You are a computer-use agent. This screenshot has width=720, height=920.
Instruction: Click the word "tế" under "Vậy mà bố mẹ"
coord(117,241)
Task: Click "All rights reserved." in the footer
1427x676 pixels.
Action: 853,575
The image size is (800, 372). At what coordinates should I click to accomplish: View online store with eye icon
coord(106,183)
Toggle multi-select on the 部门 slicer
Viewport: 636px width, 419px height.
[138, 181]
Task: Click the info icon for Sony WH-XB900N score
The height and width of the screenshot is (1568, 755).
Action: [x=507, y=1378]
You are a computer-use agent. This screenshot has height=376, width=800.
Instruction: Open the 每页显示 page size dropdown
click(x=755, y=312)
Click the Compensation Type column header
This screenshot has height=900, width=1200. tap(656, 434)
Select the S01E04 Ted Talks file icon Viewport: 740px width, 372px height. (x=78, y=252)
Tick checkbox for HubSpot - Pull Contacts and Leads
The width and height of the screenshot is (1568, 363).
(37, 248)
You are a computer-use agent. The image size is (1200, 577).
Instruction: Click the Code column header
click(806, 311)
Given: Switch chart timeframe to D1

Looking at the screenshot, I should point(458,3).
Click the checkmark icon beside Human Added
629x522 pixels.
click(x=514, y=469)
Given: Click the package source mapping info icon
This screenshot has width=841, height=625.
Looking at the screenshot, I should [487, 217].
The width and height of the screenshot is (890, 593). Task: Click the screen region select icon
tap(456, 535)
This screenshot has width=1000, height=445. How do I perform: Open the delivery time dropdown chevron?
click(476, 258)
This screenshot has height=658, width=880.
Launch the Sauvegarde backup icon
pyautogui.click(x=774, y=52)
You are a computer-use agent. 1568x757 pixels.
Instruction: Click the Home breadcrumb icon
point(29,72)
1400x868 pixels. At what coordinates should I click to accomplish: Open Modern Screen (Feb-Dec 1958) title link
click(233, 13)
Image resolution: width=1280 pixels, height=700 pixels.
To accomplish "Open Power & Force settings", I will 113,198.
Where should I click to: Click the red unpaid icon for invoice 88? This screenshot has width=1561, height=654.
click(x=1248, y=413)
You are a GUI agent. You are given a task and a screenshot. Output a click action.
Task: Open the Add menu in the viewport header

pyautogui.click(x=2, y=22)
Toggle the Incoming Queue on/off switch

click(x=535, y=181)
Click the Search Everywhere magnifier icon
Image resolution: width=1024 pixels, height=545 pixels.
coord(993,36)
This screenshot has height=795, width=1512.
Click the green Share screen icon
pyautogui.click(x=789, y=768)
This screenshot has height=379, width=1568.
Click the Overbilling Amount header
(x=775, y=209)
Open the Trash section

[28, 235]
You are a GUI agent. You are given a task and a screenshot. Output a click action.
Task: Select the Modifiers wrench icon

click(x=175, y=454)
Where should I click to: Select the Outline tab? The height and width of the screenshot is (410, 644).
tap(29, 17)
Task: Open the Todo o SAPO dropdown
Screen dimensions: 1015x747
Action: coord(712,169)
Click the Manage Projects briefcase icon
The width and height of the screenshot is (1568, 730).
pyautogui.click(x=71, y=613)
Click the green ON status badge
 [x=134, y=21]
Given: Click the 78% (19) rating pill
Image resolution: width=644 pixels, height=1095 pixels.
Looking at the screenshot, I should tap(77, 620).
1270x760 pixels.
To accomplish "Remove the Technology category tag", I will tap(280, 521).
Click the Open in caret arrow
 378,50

══════════

• _ABOUT THIS TASK_: Copy each of the records above so that nothing differs from the original.

• _ANSWER SECTION_:
You are a computer-use agent. This screenshot has width=720, height=920.
Instruction: Click the word "tế" under "Vậy mà bố mẹ"
coord(117,241)
Task: Click "All rights reserved." in the footer
1427x676 pixels.
Action: 853,575
The image size is (800, 372). At what coordinates should I click to accomplish: View online store with eye icon
coord(106,183)
Toggle multi-select on the 部门 slicer
Viewport: 636px width, 419px height.
[138, 181]
Task: Click the info icon for Sony WH-XB900N score
The height and width of the screenshot is (1568, 755).
Action: [x=507, y=1378]
You are a computer-use agent. This screenshot has height=376, width=800.
Instruction: Open the 每页显示 page size dropdown
click(x=755, y=312)
Click the Compensation Type column header
This screenshot has height=900, width=1200. tap(656, 434)
Select the S01E04 Ted Talks file icon Viewport: 740px width, 372px height. (x=78, y=252)
Tick checkbox for HubSpot - Pull Contacts and Leads
The width and height of the screenshot is (1568, 363).
(37, 248)
You are a computer-use agent. The image size is (1200, 577).
Instruction: Click the Code column header
click(806, 311)
Given: Switch chart timeframe to D1

Looking at the screenshot, I should point(458,3).
Click the checkmark icon beside Human Added
629x522 pixels.
click(x=514, y=469)
Given: Click the package source mapping info icon
This screenshot has width=841, height=625.
Looking at the screenshot, I should [487, 217].
The width and height of the screenshot is (890, 593). Task: Click the screen region select icon
tap(456, 535)
This screenshot has width=1000, height=445. How do I perform: Open the delivery time dropdown chevron?
click(476, 258)
This screenshot has height=658, width=880.
Launch the Sauvegarde backup icon
pyautogui.click(x=774, y=52)
You are a computer-use agent. 1568x757 pixels.
Instruction: Click the Home breadcrumb icon
point(29,72)
1400x868 pixels. At what coordinates should I click to accomplish: Open Modern Screen (Feb-Dec 1958) title link
click(233, 13)
Image resolution: width=1280 pixels, height=700 pixels.
To accomplish "Open Power & Force settings", I will 113,198.
Where should I click to: Click the red unpaid icon for invoice 88? This screenshot has width=1561, height=654.
click(x=1248, y=413)
You are a GUI agent. You are given a task and a screenshot. Output a click action.
Task: Open the Add menu in the viewport header

pyautogui.click(x=2, y=22)
Toggle the Incoming Queue on/off switch

click(x=535, y=181)
Click the Search Everywhere magnifier icon
Image resolution: width=1024 pixels, height=545 pixels.
coord(993,36)
This screenshot has height=795, width=1512.
Click the green Share screen icon
pyautogui.click(x=789, y=768)
This screenshot has height=379, width=1568.
Click the Overbilling Amount header
(x=775, y=209)
Open the Trash section

[28, 235]
You are a GUI agent. You are given a task and a screenshot. Output a click action.
Task: Select the Modifiers wrench icon

click(x=175, y=454)
Where should I click to: Select the Outline tab? The height and width of the screenshot is (410, 644).
tap(29, 17)
Task: Open the Todo o SAPO dropdown
Screen dimensions: 1015x747
Action: coord(712,169)
Click the Manage Projects briefcase icon
The width and height of the screenshot is (1568, 730).
pyautogui.click(x=71, y=613)
Click the green ON status badge
 [x=134, y=21]
Given: Click the 78% (19) rating pill
Image resolution: width=644 pixels, height=1095 pixels.
Looking at the screenshot, I should tap(77, 620).
1270x760 pixels.
To accomplish "Remove the Technology category tag", I will tap(280, 521).
Click the Open in caret arrow
 378,50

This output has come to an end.